Learning from the text also has an important advantage over unsupervised, self-supervised approaches as this approach not just learn text/representation but also connects them that enabled zero-shot learning.

Selecting an efficient pretraining method:

Shouldn’t take more computing (Mahajan et al(2018) require 19 GPU years to train their ResNext101–32x-48d to predict only 1000 imagenet classes.).
Shouldn’t have a scalability problem(like Virtex). Both the above approaches try to predict the exact words of the text accompanying the image. this is a difficult task due to the wide variety of descriptions, comments, and related text.
Shouldn’t take extra order of compute(image generative models learn high-quality image representations, but need an extra order of compute).

We started with the BOW encoding baseline and later swapped the predictive objective(loss function) with the contrastive objective.

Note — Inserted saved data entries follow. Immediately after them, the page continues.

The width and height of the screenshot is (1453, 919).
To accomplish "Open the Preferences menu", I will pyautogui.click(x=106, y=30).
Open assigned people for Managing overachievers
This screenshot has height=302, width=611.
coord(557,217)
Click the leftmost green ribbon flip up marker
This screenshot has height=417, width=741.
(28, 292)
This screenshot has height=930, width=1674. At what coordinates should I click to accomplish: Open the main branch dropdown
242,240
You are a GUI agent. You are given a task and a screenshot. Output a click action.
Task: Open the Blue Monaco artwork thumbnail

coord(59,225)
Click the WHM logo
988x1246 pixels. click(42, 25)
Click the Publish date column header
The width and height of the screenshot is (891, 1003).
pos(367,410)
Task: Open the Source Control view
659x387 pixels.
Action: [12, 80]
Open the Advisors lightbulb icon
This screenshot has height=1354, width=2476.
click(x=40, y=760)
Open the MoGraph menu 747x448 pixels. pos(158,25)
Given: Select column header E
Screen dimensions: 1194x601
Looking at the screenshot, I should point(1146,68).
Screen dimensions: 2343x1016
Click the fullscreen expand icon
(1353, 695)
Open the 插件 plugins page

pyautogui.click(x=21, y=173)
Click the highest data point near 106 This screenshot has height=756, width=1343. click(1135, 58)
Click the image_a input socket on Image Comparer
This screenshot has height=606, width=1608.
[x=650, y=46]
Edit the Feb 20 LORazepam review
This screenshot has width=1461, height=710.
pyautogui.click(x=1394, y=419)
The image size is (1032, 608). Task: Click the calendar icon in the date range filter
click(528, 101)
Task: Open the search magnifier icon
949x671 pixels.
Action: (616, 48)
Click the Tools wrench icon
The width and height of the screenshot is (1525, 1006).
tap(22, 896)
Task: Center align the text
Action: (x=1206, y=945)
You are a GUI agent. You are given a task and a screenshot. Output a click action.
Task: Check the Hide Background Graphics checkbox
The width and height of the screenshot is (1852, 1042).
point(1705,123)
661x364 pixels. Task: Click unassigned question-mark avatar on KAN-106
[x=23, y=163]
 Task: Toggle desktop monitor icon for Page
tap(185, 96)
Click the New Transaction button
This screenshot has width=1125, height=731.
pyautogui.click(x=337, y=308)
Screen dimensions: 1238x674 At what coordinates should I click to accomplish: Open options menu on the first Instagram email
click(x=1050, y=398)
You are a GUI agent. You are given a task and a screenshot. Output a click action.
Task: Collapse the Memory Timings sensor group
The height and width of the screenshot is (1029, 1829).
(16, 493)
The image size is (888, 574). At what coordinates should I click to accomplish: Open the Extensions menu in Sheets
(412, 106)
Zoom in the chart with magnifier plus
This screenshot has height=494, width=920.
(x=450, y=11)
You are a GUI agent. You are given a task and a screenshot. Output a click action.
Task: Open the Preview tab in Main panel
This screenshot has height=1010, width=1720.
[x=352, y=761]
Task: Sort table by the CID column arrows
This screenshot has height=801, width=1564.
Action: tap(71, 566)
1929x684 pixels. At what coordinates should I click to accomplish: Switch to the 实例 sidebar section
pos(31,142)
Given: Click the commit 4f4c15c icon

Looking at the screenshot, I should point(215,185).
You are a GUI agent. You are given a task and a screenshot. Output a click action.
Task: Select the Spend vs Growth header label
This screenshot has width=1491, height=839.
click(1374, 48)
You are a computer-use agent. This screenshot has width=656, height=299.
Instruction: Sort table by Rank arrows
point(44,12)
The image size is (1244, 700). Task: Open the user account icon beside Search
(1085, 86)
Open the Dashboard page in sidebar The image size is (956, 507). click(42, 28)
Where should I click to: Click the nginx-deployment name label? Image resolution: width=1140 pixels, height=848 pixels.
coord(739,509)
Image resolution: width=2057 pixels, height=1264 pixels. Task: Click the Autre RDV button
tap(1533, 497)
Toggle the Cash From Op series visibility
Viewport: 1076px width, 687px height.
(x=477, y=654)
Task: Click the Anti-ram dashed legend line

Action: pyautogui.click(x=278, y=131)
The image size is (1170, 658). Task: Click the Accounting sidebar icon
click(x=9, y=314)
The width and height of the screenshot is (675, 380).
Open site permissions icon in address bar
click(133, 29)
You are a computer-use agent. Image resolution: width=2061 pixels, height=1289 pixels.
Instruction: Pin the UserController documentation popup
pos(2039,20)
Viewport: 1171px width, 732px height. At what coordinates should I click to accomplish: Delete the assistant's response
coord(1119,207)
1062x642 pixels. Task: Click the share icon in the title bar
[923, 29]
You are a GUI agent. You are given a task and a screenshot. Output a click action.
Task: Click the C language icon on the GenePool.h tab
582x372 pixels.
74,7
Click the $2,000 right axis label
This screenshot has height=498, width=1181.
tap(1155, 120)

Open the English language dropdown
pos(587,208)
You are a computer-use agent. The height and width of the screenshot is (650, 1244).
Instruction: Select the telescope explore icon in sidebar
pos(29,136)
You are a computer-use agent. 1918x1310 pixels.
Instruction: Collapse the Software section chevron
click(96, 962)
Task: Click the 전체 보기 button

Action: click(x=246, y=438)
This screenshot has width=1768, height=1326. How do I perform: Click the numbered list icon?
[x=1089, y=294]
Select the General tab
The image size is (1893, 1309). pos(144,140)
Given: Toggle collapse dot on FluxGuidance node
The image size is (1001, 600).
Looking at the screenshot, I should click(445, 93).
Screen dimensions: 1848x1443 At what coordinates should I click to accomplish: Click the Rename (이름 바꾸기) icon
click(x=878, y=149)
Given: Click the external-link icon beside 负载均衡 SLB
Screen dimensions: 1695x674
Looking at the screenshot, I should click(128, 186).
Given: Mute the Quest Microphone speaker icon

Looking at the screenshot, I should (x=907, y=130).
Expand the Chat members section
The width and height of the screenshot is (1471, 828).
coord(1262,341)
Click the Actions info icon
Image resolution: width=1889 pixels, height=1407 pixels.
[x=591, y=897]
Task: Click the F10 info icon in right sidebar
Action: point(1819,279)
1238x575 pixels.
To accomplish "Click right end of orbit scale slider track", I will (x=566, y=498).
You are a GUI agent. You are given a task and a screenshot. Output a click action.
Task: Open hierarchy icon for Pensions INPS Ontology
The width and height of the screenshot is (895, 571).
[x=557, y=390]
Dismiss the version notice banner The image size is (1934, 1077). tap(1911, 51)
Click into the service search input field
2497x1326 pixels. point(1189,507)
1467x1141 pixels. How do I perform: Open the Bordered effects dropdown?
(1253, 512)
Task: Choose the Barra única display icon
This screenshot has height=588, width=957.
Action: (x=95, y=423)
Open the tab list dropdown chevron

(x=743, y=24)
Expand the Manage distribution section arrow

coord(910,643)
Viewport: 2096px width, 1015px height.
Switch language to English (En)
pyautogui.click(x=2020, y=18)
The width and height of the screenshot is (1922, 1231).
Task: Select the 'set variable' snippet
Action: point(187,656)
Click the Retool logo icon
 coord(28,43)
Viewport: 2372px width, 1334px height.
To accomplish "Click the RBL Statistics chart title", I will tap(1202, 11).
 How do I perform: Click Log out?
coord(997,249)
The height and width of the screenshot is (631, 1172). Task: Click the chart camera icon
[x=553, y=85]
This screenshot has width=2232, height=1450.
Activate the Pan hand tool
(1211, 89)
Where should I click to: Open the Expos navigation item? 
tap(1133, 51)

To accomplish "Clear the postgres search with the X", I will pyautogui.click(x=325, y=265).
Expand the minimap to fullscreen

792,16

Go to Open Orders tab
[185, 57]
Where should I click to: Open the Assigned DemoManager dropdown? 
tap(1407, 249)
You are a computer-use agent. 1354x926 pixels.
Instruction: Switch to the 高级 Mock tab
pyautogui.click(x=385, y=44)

The CLIP is trained to predict which of the NxN possible(image-text) pairings occurred for a given N(image/text). To do this authors made a CLIP to learn Multi-Modal embedding space by jointly training an Image Encoder & Text Encoder to Maximize the Cosine similarity of Image & Text.

Image:

CLIP is initialized from scratch. We do not use non-linear projection b/n representation and contrastive embedding space. they instead used Linear projection to map from each encoder’s representation to the multi-model embedding space. A random square crop is the only data augmentation used.

A temperature parameter to control the range of logits in the softmax. A global average pooling layer is replaced with an attention pooling mechanism. it is a single “transformer style layer” multi-head attention where Q is conditioned on the Global average pooled representation of the image.

Text:

The text encoder is a Transformer architecture. used 63M parameter 12 layers 512 wide models with 8 attention heads. used lower case BPE(Byte Pair Encodings) representation of text with 49152 vocab size. Max length caped at 76 to reduce computation. [SOS] and [EOS] tokens at the start and end of the text are used. These feature representations are layer normalized & linearly projected into multi-model embedding space.

Masked self-attention was used in the text encoder to preserve the ability to initialize with a pre-trained language model or add language modeling as an auxiliary objective.